At ETH Zürich, Niklaus Wirth and his colleagues had also been investigating such topics as data abstraction and modular programming (although this had been in common use in the 1960s or earlier). Modula-2 (1978) included both, and their succeeding design, Oberon, included a distinctive approach to object orientation, classes, and such. The approach is unlike[how?] Smalltalk, and very unlike[how?] C++.
Object-oriented features have been added to many previously existing languages, including Ada, BASIC, Fortran, Pascal, and COBOL. Adding these features to languages that were not initially designed for them often led to problems with compatibility and maintainability of code.
More recently, a number of languages have emerged that are primarily object-oriented, but that are also compatible with procedural methodology. Two such languages are Python and Ruby. Probably the most commercially-important recent object-oriented languages are Visual Basic.NET (VB.NET) and C#, both designed for Microsoft's .NET platform, and Java, developed by Sun Microsystems. Each of these two frameworks shows, in its own way, the benefit of using OOP by creating an abstraction from implementation. VB.NET and C# support cross-language inheritance, allowing classes defined in one language to subclass classes defined in the other language. Developers usually compile Java to bytecode, allowing Java to run on any operating system for which a Java virtual machine is available. VB.NET and C# make use of the Strategy pattern to accomplish cross-language inheritance, whereas Java makes use of the Adapter pattern.
Just as procedural programming led to refinements of techniques such as structured programming, modern object-oriented software design methods include refinements such as the use of design patterns, design by contract, and modeling languages (such as UML).
Fundamental features and concepts 
A survey by Deborah J. Armstrong of nearly 40 years of computing literature identified a number of fundamental concepts, found in the large majority of definitions of OOP.
Not all of these concepts appear in all object-oriented programming languages. For example, object-oriented programming that uses classes is sometimes called class-based programming, while prototype-based programming does not typically use classes. As a result, a significantly different yet analogous terminology is used to define the concepts of object and instance.
Benjamin C. Pierce and some other researchers view any attempt to distill OOP to a minimal set of features as futile. He nonetheless identifies fundamental features that support the OOP programming style in most object-oriented languages:
- Dynamic dispatch – when a method is invoked on an object, the object itself determines what code gets executed by looking up the method at run time in a table associated with the object. This feature distinguishes an object from an abstract data type (or module), which has a fixed (static) implementation of the operations for all instances. It is a programming methodology that gives modular component development while at the same time being very efficient.
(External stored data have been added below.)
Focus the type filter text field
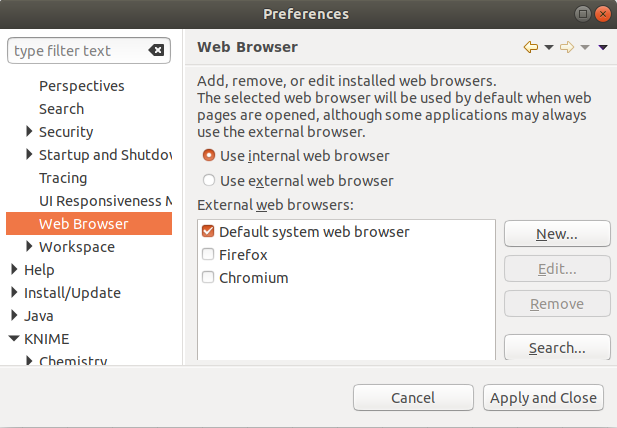617x428 pixels. (79, 50)
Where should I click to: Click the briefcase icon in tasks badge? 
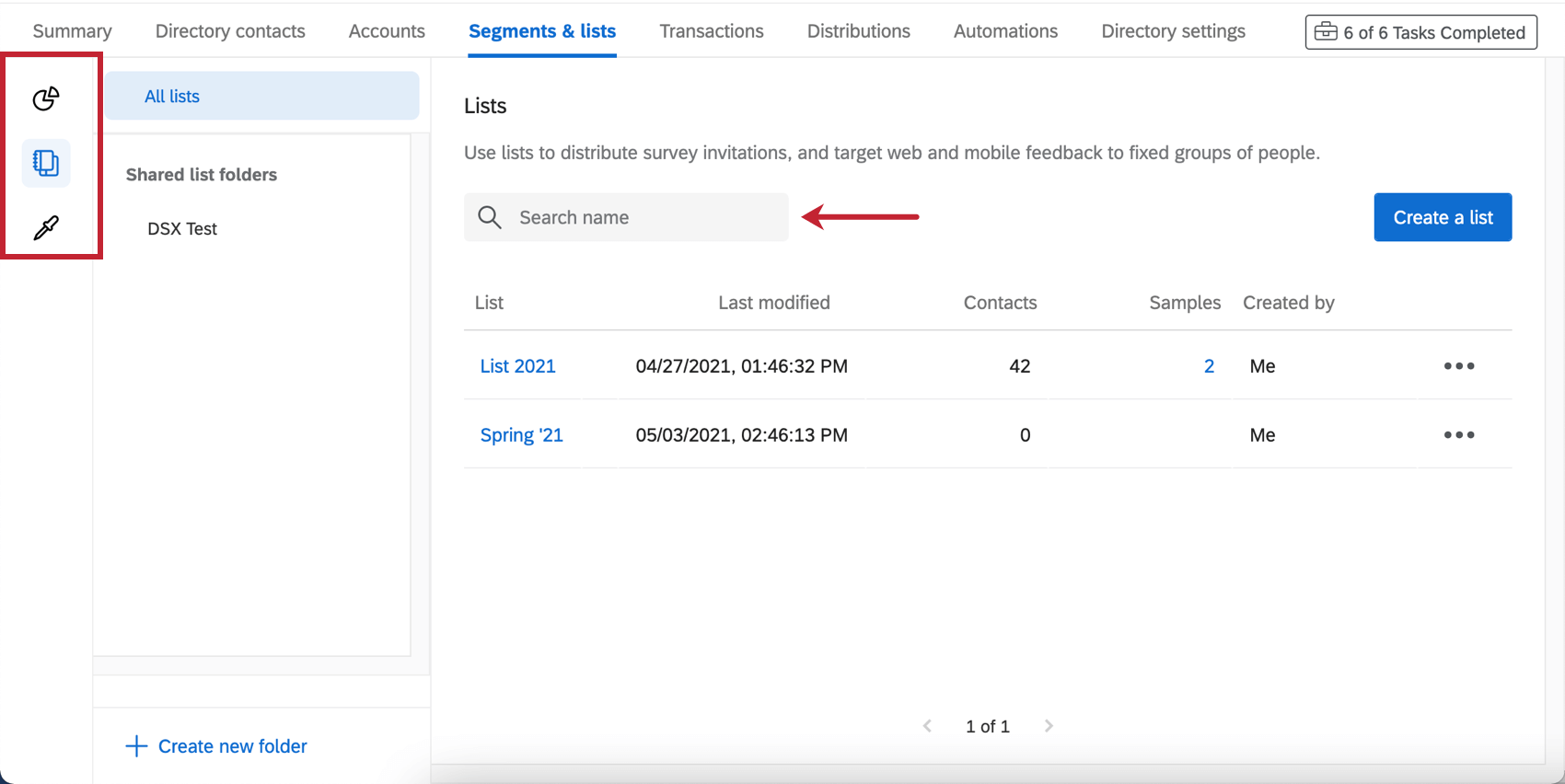pos(1326,32)
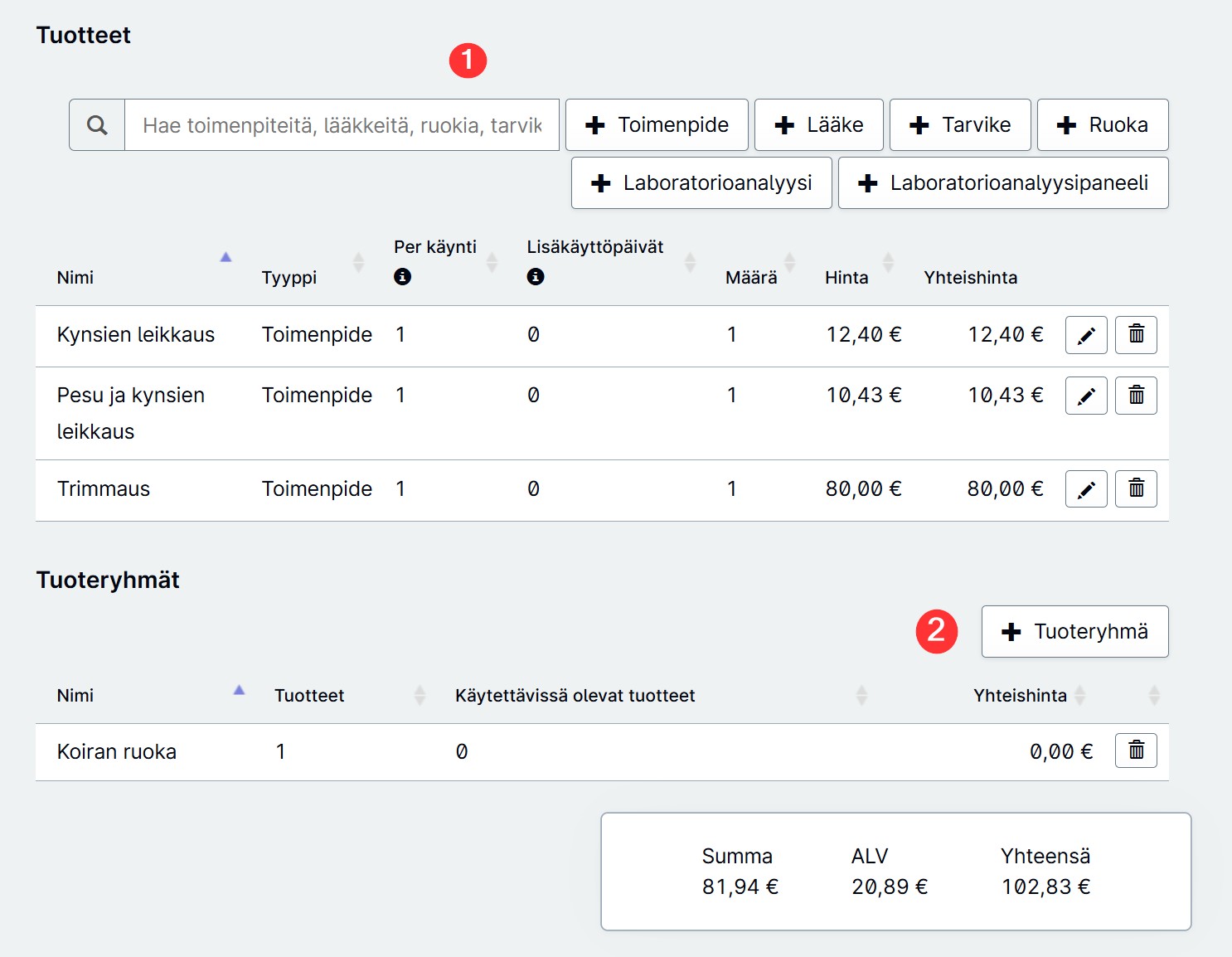Add a Laboratorioanalyysi item
1232x957 pixels.
701,183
- Encapsulation (or multi-methods, in which case the state is kept separate)
- Subtype polymorphism
- Object inheritance (or delegation)
- Open recursion – a special variable (syntactically it may be a keyword), usually called
self, that allows a method body to invoke another method body of the same object. This variable is late-bound; it allows a method defined in one class to invoke another method that is defined later, in some subclass thereof.
Similarly, in his 2003 book, Concepts in programming languages, John C. Mitchell identifies four main features: dynamic dispatch, abstraction, subtype polymorphism, and inheritance. Michael Lee Scott in Programming Language Pragmatics considers only encapsulation, inheritance and dynamic dispatch.
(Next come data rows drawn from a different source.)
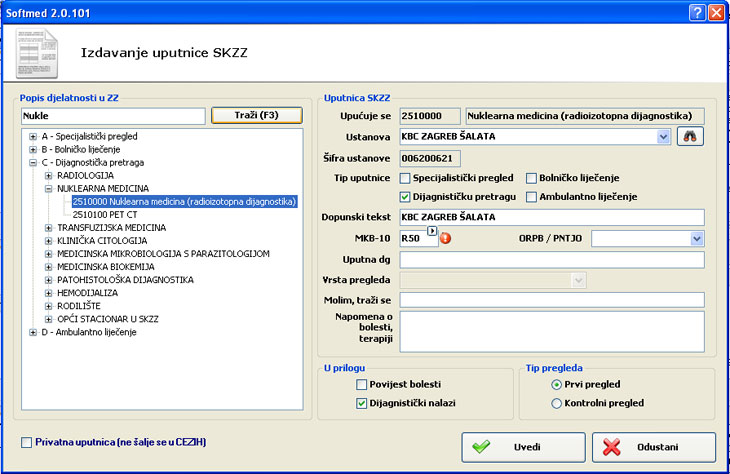Image resolution: width=730 pixels, height=474 pixels.
Task: Open the ORPB / PNTJO dropdown
Action: pyautogui.click(x=697, y=239)
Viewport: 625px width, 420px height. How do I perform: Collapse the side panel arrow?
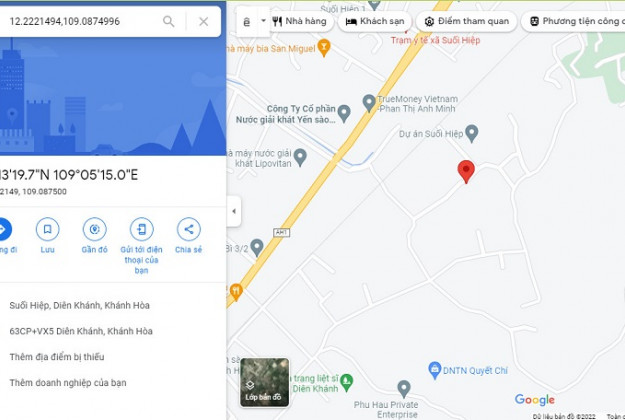pos(234,211)
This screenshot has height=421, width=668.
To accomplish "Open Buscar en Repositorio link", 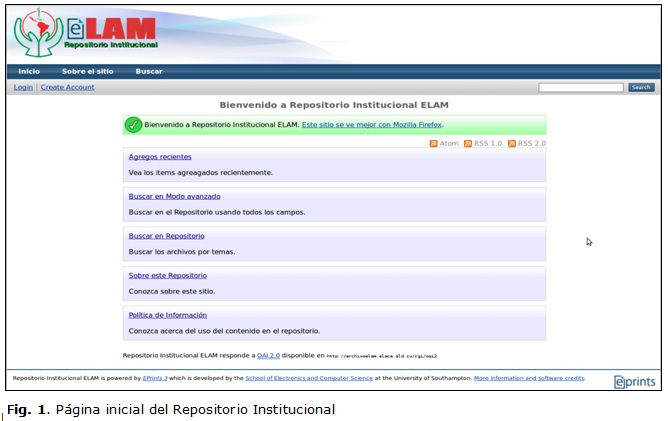I will tap(166, 236).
Additional concepts used in object-oriented programming include:
- Classes of objects
- Instances of classes
- Methods which act on the attached objects.
- Message passing
Decoupling refers to careful controls that separate code modules from particular use cases, which increases code re-usability. A common use of decoupling is to polymorphically decouple the encapsulation (see Bridge pattern and Adapter pattern) - for example, using a method interface that an encapsulated object must satisfy, as opposed to using the object's class.
- Encapsulation Enforces Modularity
- Encapsulation refers to the creation of self-contained modules that bind processing functions to the data. These user-defined data types are called "classes," and one instance of a class is an "object." For example, in a payroll system, a class could be Manager, and Pat and Jan could be two instances (two objects) of the Manager class. Encapsulation ensures good code modularity, which keeps routines separate and less prone to conflict with each other.
- Inheritance Passes "Knowledge" Down
- Classes are created in hierarchies, and inheritance lets the structure and methods in one class pass down the hierarchy. That means less programming is required when adding functions to complex systems. If a step is added at the bottom of a hierarchy, only the processing and data associated with that unique step must be added. Everything else above that step is inherited. The ability to reuse existing objects is considered a major advantage of object technology.
- Polymorphism Takes any Shape
Objects are the run time entities in an object-oriented system. They may represent a person, a place, a bank account, a table of data, or any item that the program has to handle.
There have been several attempts at formalizing the concepts used in object-oriented programming. The following concepts and constructs have been used as interpretations of OOP concepts:
- coalgebraic data types
- abstract data types (which have existential types) allow the definition of modules but these do not support dynamic dispatch
- recursive types
- encapsulated state
- records are basis for understanding objects if function literals can be stored in fields (like in functional programming languages), but the actual calculi need be considerably more complex to incorporate essential features of OOP. Several extensions of System F<: that deal with mutable objects have been studied; these allow both subtype polymorphism and parametric polymorphism (generics)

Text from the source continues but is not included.